Una donna è stata brutalmente assassinata con circa 50 coltellate dal proprio marito a Loreto. L'uomo si è costituito ai carabinieri. L'autopsia ha rivelato l'estrema violenza dell'aggressione.
Tragedia familiare a Loreto
Un terribile fatto di sangue ha scosso la comunità di Loreto, in provincia di Ancona. Una donna, identificata come Luigia Fortunato, è stata trovata priva di vita nella sua abitazione.
Il suo corpo presentava un numero elevatissimo di ferite da arma da taglio. Si parla di circa 50 coltellate. Questo dettaglio emerge dai primi risultati dell'esame autoptico.
L'esame è stato condotto stamattina ad Ancona dal medico legale Angelo Montana. L'autopsia è parte integrante dell'inchiesta sul delitto.
L'aggressione e le indagini
Il presunto autore del femminicidio è il marito della vittima, Sami Khemais. L'uomo, di 39 anni e di nazionalità tunisina, è attualmente detenuto.
Il delitto si sarebbe consumato giovedì sera, intorno alle 22:00. L'aggressione è avvenuta nell'abitazione della coppia, situata in via Bramante 194.
La relazione autoptica, coordinata dal pubblico ministero Rosario Lioniello, non è ancora stata depositata ufficialmente. Non sono trapelati ulteriori dettagli sulle zone del corpo colpite.
È certo che la vittima, Luigia Fortunato, di 33 anni e originaria di Cerignola (Foggia), abbia tentato di difendersi. Sul suo corpo sarebbero state riscontrate lesioni sugli avambracci, segno di una disperata resistenza.
La dinamica e la confessione
Secondo le prime ricostruzioni, l'omicidio sarebbe avvenuto al culmine di un violento litigio domestico. In casa, al momento dell'aggressione, non era presente il loro figlioletto di 7 anni. Il bambino si trovava a casa della nonna materna.
Dopo aver commesso l'omicidio, Sami Khemais è uscito dall'abitazione. Indossava abiti macchiati di sangue. Si è quindi presentato spontaneamente ai carabinieri, costituendosi.
Attualmente, l'uomo si trova in custodia cautelare nel carcere di Montacuto, ad Ancona. L'accusa è di omicidio volontario pluriaggravato, per l'uso dell'arma e l'uccisione della moglie.
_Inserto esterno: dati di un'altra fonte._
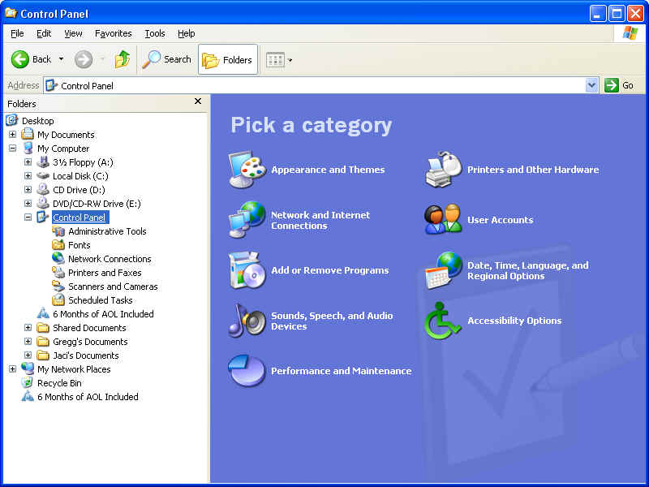
Task: Expand the Local Disk (C:) node
Action: coord(28,176)
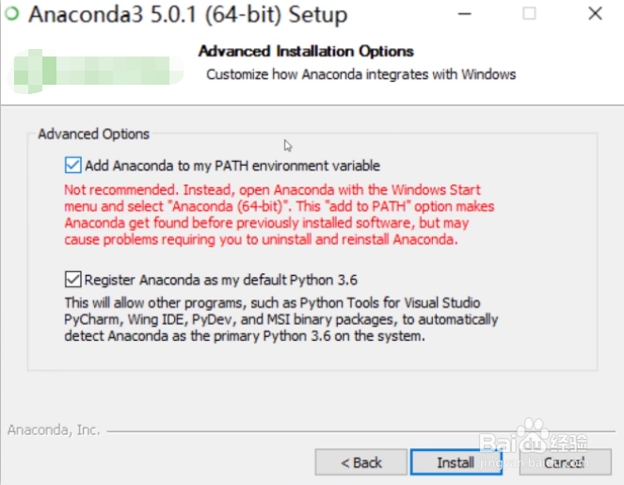624x485 pixels.
Task: Click the description text mentioning PyCharm and Wing IDE
Action: pos(280,319)
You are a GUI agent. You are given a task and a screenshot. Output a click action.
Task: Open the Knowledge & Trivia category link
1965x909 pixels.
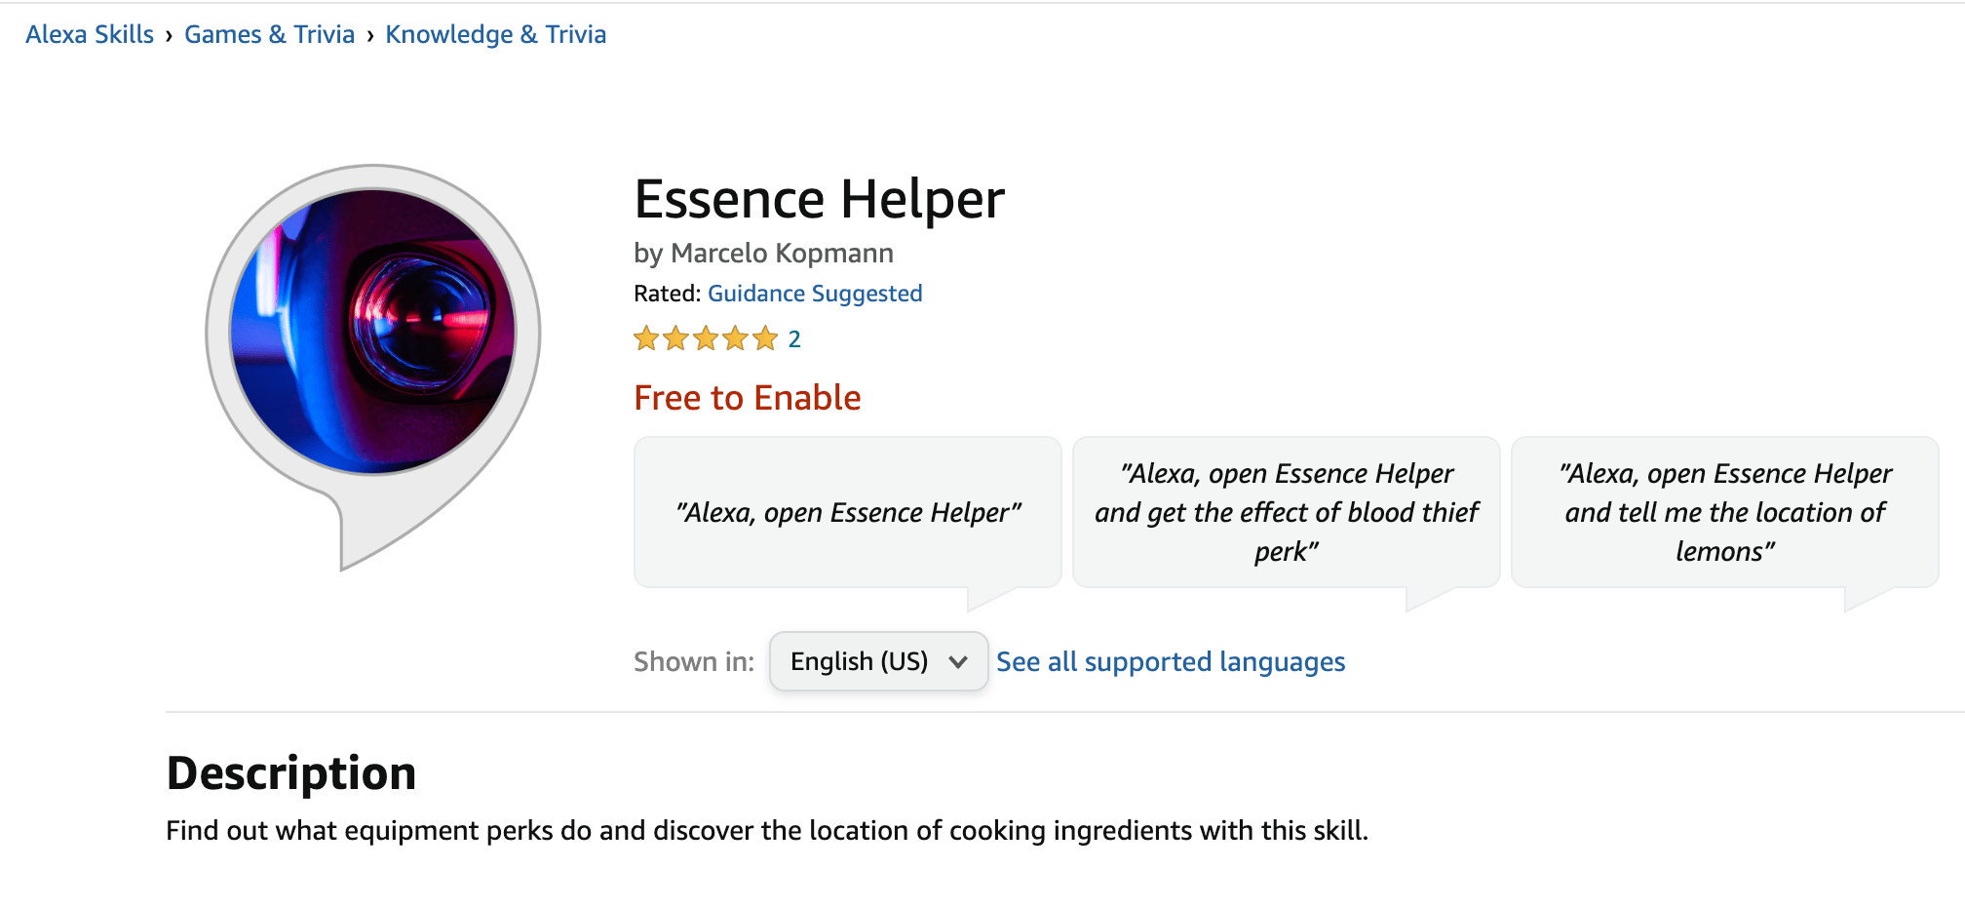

Non è stata ancora contestata l'aggravante del femminicidio. Davanti al pubblico ministero, assistito dal suo legale Simone Matraxia, Khemais ha dichiarato che la moglie lo aveva minacciato con un coltello. Successivamente, nella sua versione, sarebbe riuscito a disarmarla per poi colpirla a morte.
Il cordoglio della comunità
Il Comune di Loreto, attraverso le parole del sindaco Moreno Pieroni, ha espresso profondo cordoglio. È stata annunciata l'istituzione di una giornata di lutto cittadino.
La data dei funerali di Luigia Fortunato non è ancora stata fissata. Si sta valutando anche l'organizzazione di una fiaccolata.
L'evento commemorativo dovrebbe svolgersi tra venerdì o lunedì prossimo. Il corteo partirebbe da via Bramante per raggiungere la Basilica della Santa Casa.